Only the lines from the one containing "You are a computer-use agent. The" to the end of the records belong in the copy. Reproduce them word for word and drop the pictures.

##### Records for processing #####

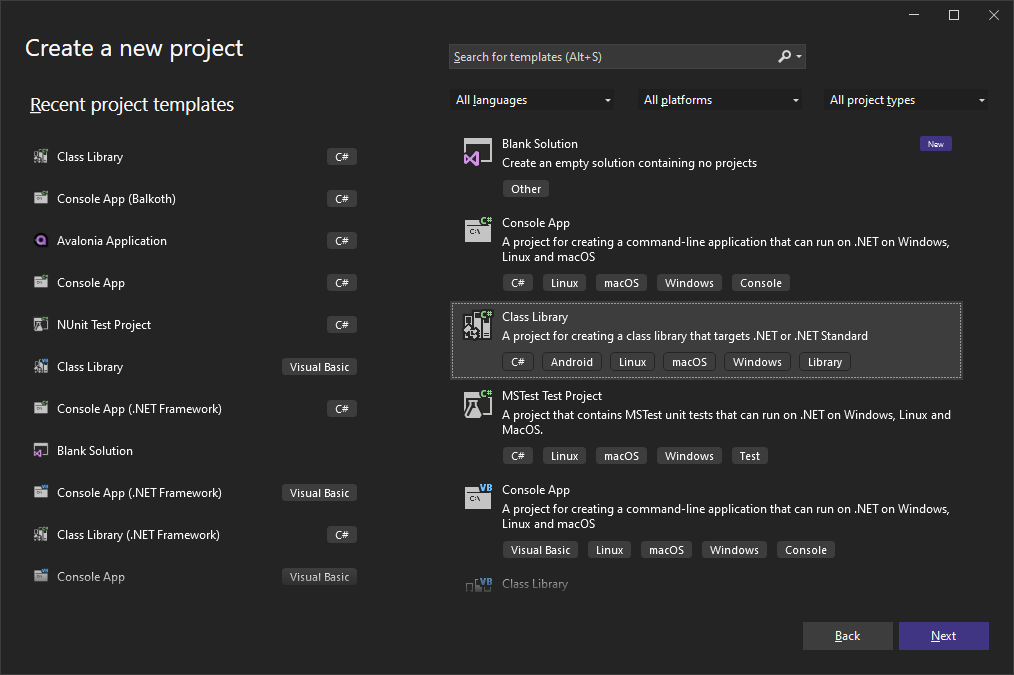Image resolution: width=1014 pixels, height=675 pixels.
Task: Focus the Search for templates field
Action: pyautogui.click(x=610, y=57)
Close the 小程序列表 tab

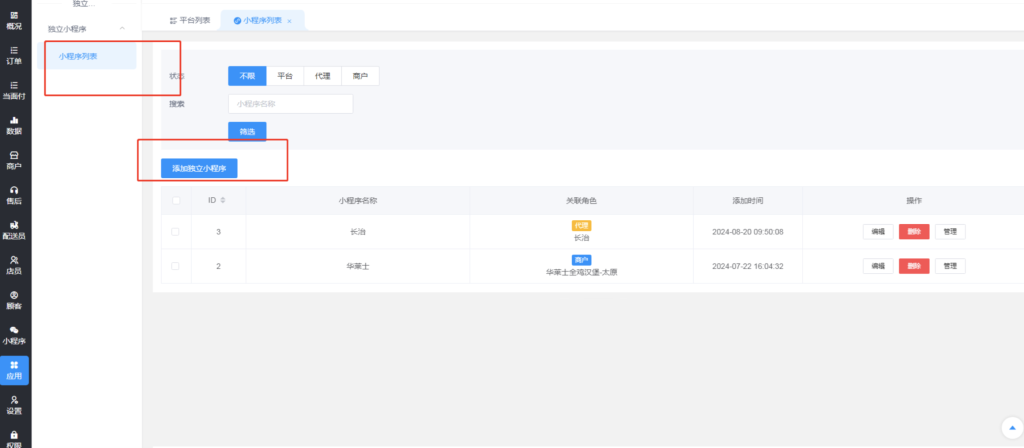290,20
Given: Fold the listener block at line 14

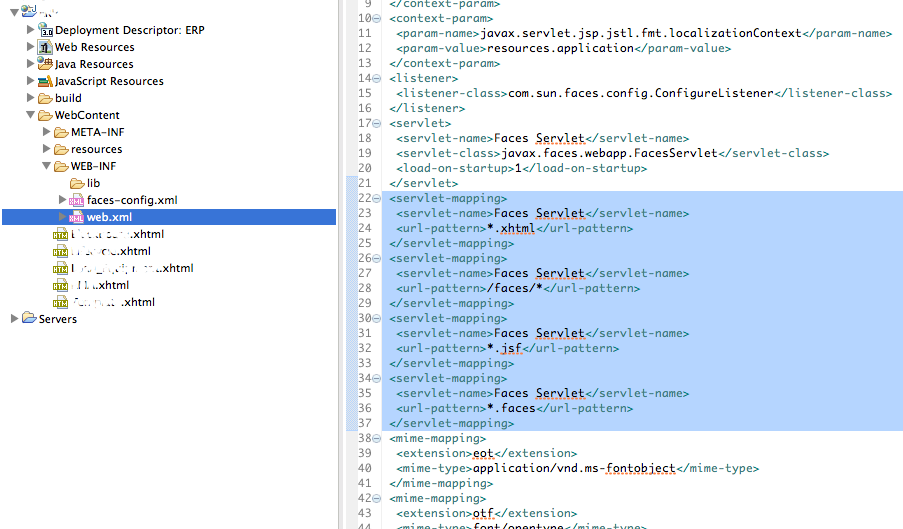Looking at the screenshot, I should tap(377, 78).
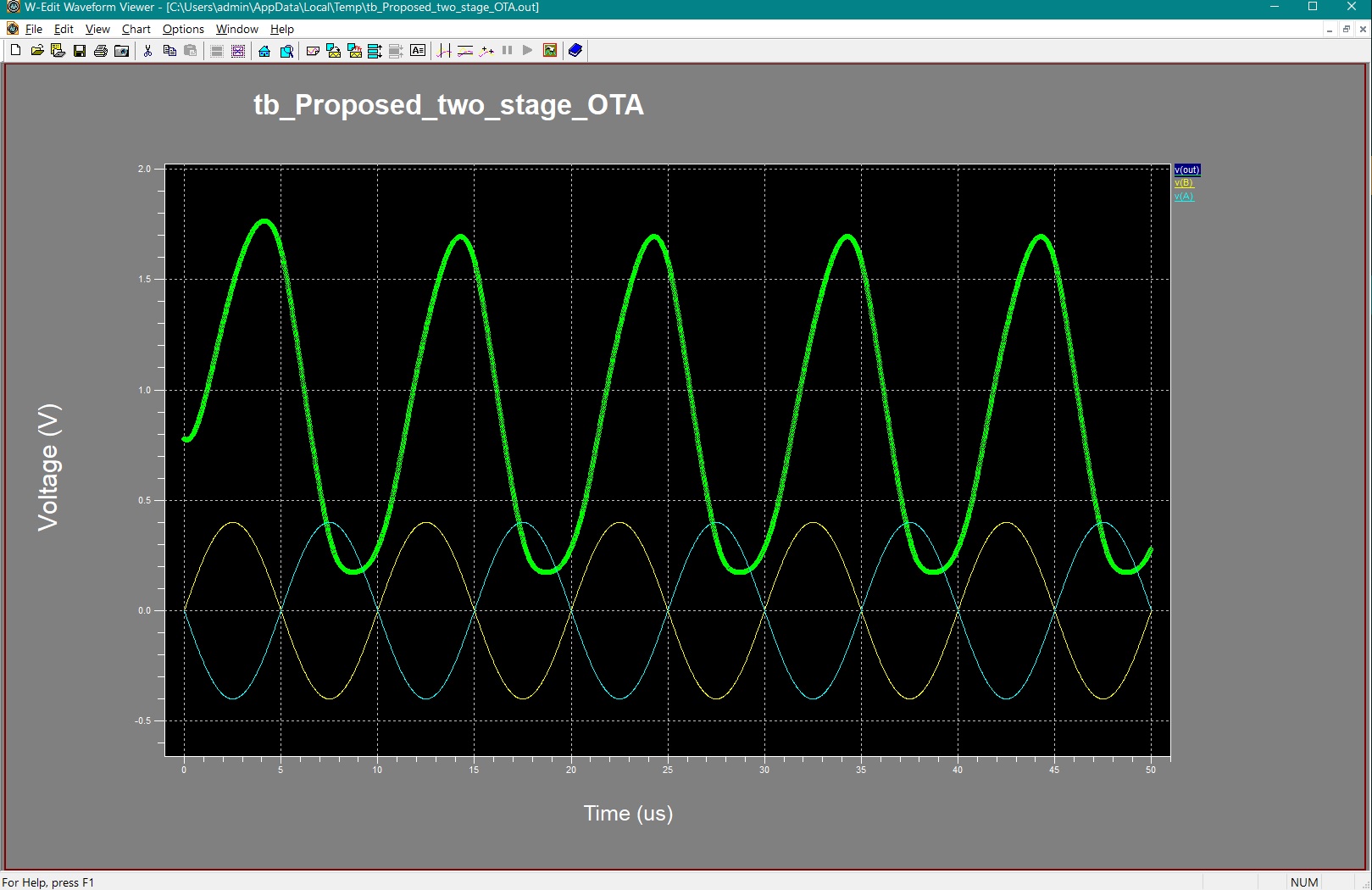This screenshot has width=1372, height=890.
Task: Click the blue help book icon
Action: point(575,51)
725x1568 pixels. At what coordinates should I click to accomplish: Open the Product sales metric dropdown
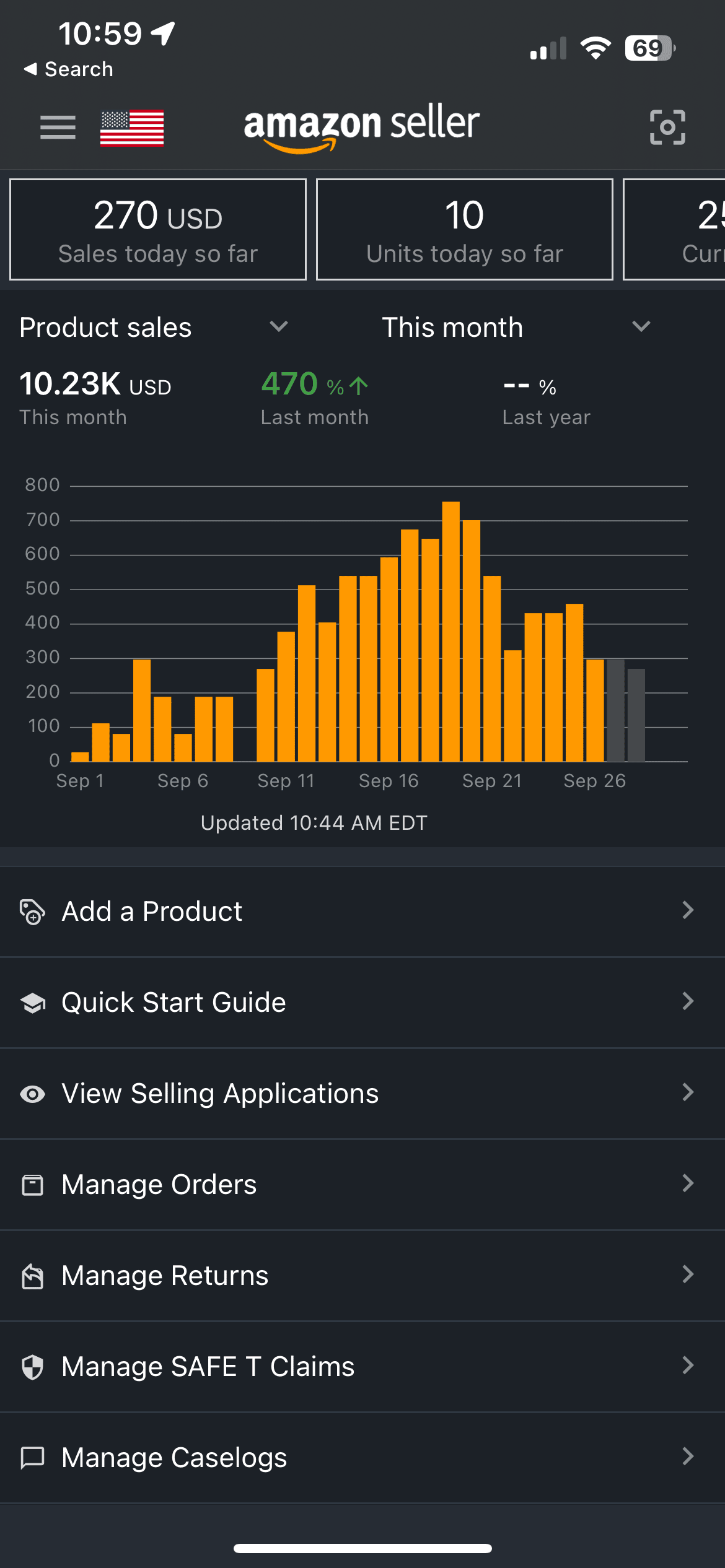278,326
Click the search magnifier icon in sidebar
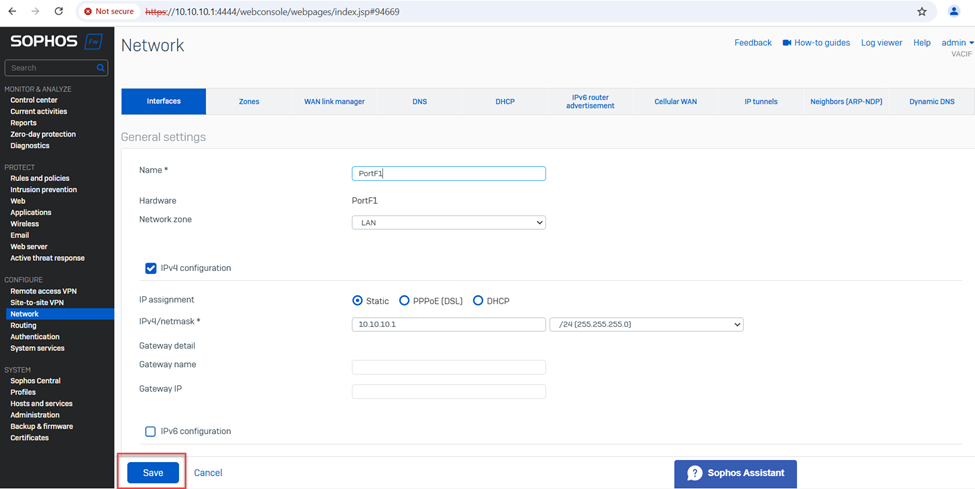 [101, 68]
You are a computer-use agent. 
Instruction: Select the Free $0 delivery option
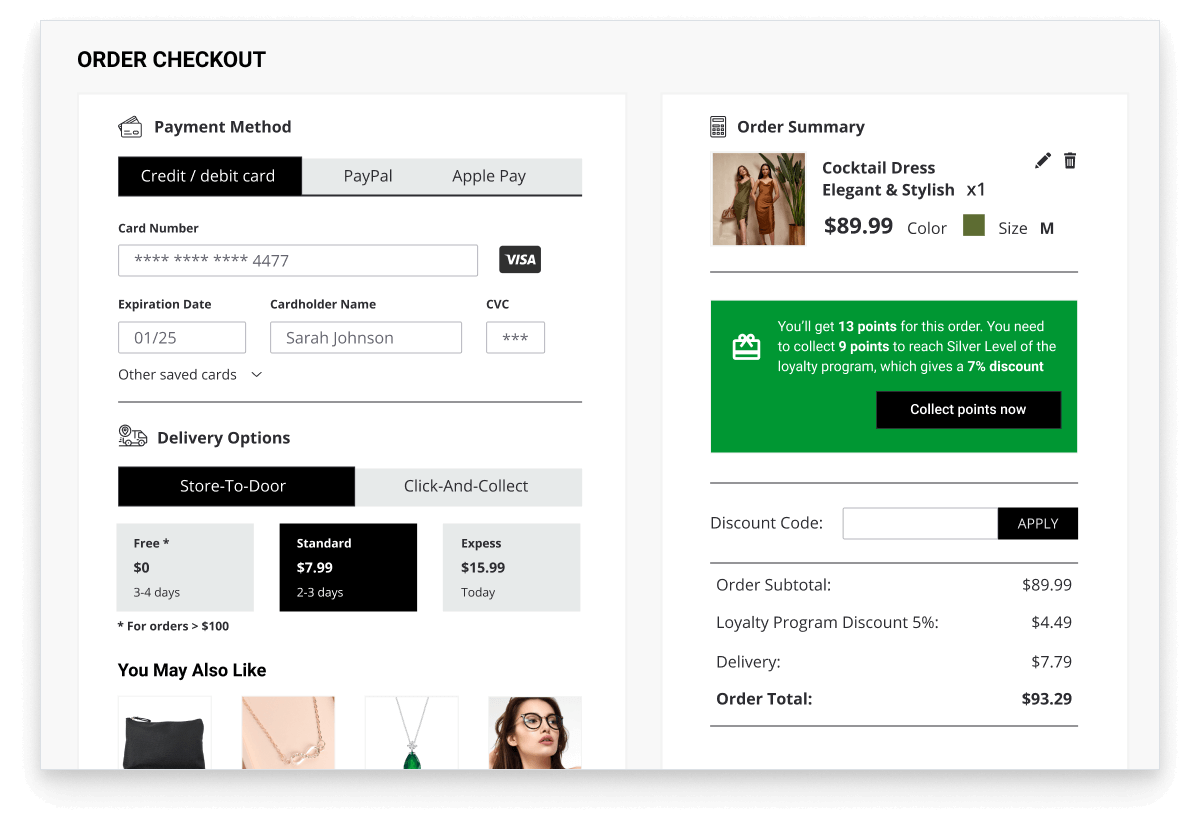coord(185,567)
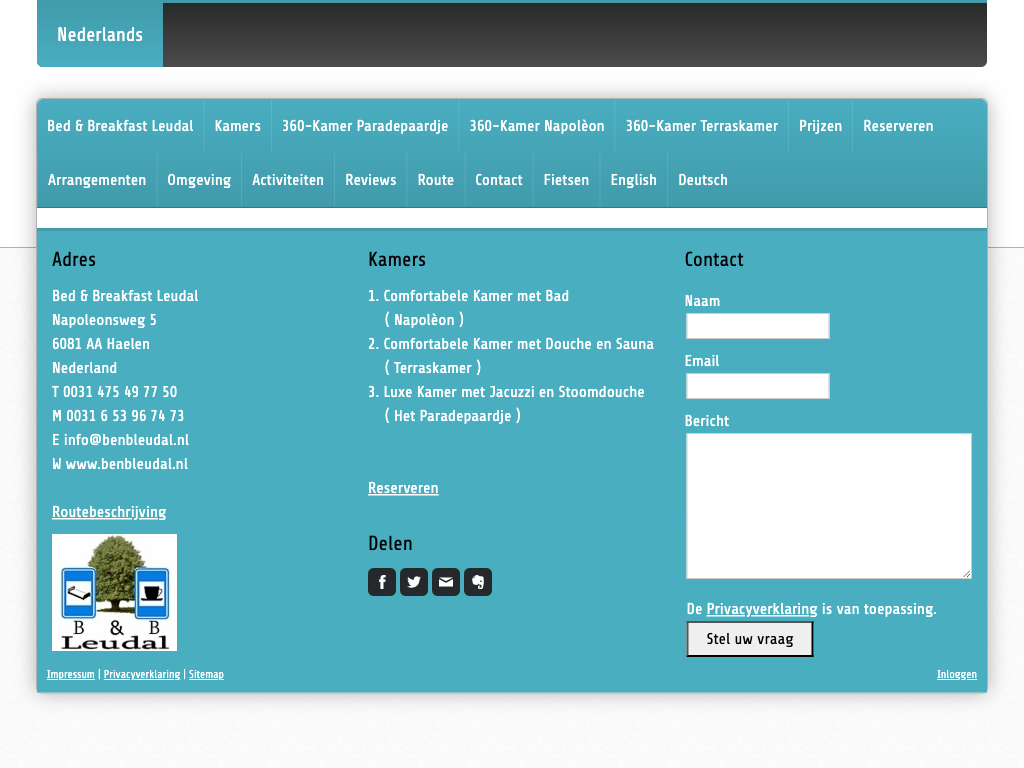This screenshot has height=768, width=1024.
Task: Share page via email envelope icon
Action: coord(446,582)
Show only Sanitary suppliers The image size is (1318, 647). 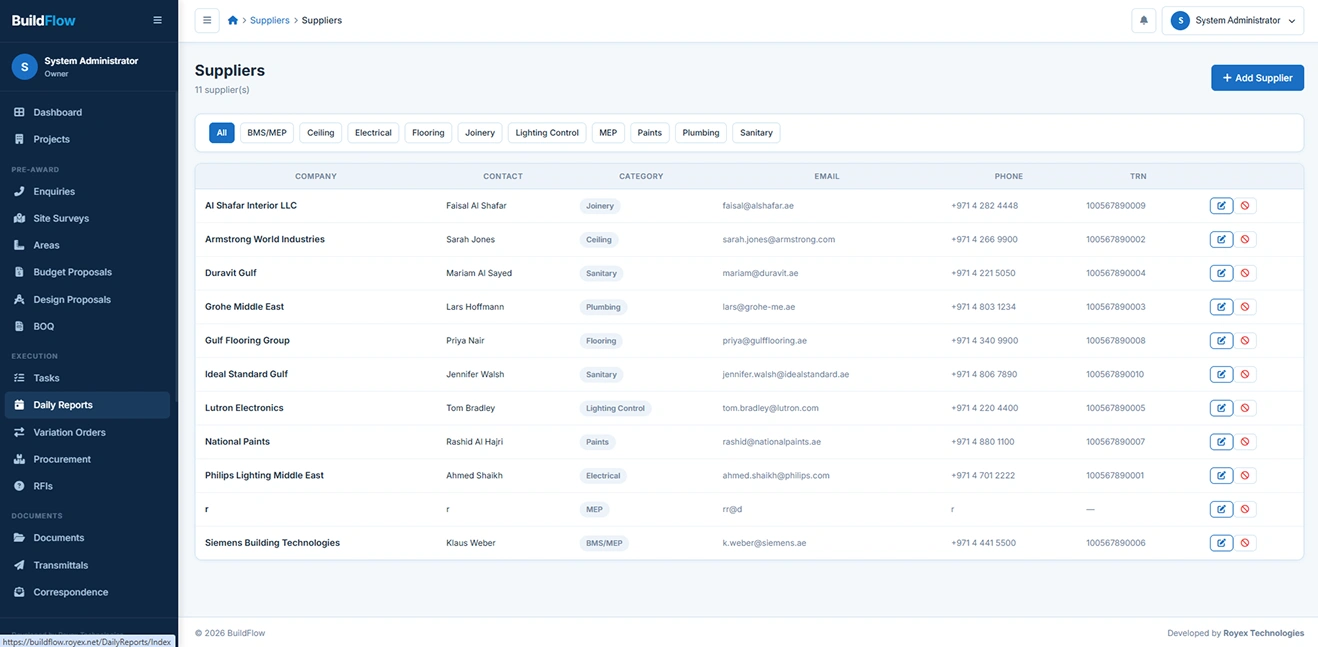756,133
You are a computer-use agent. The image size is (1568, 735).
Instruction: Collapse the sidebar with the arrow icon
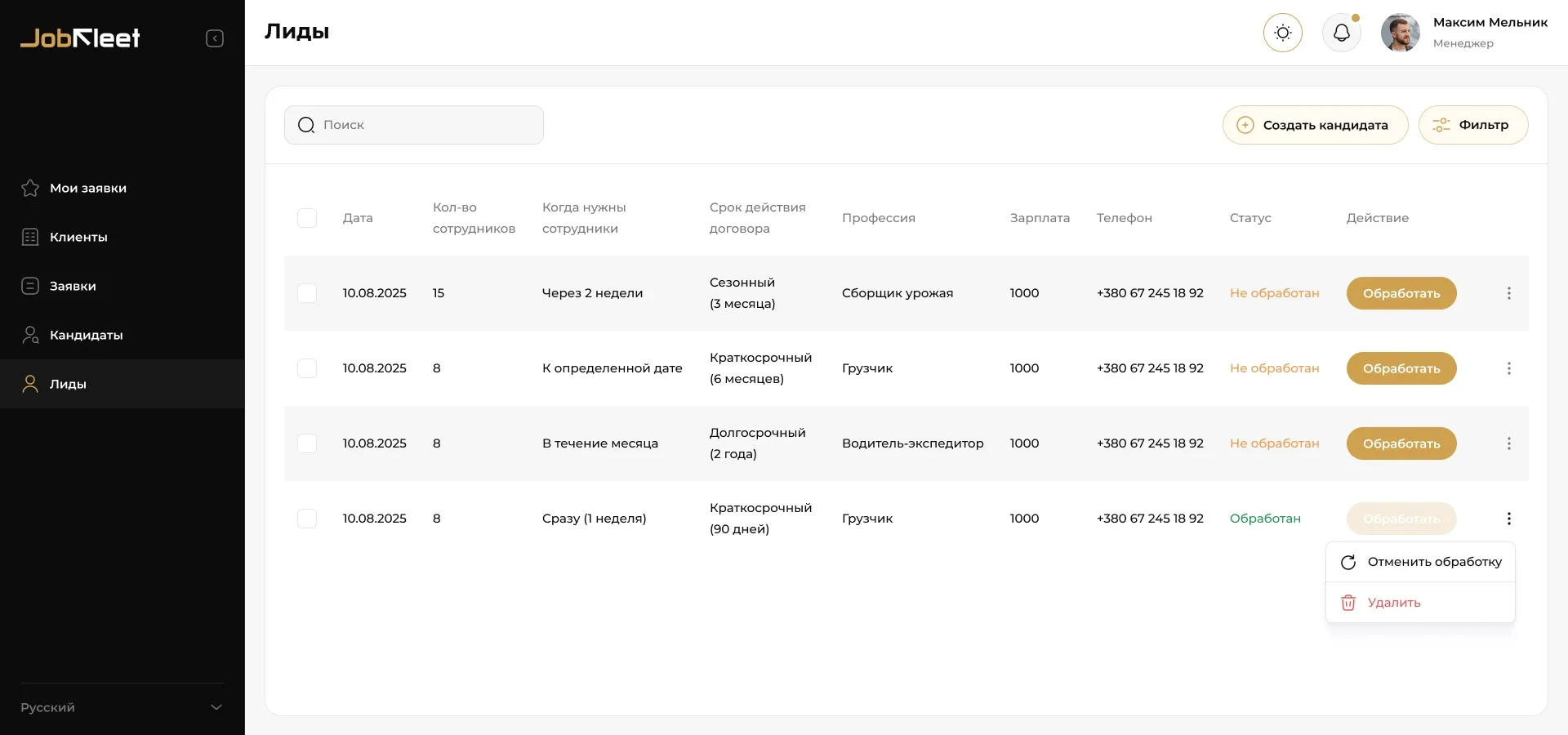[215, 38]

#####

Output of the exercise:
You are a computer-use agent. The image size is (1568, 735).
Instruction: Collapse the sidebar with the arrow icon
[215, 38]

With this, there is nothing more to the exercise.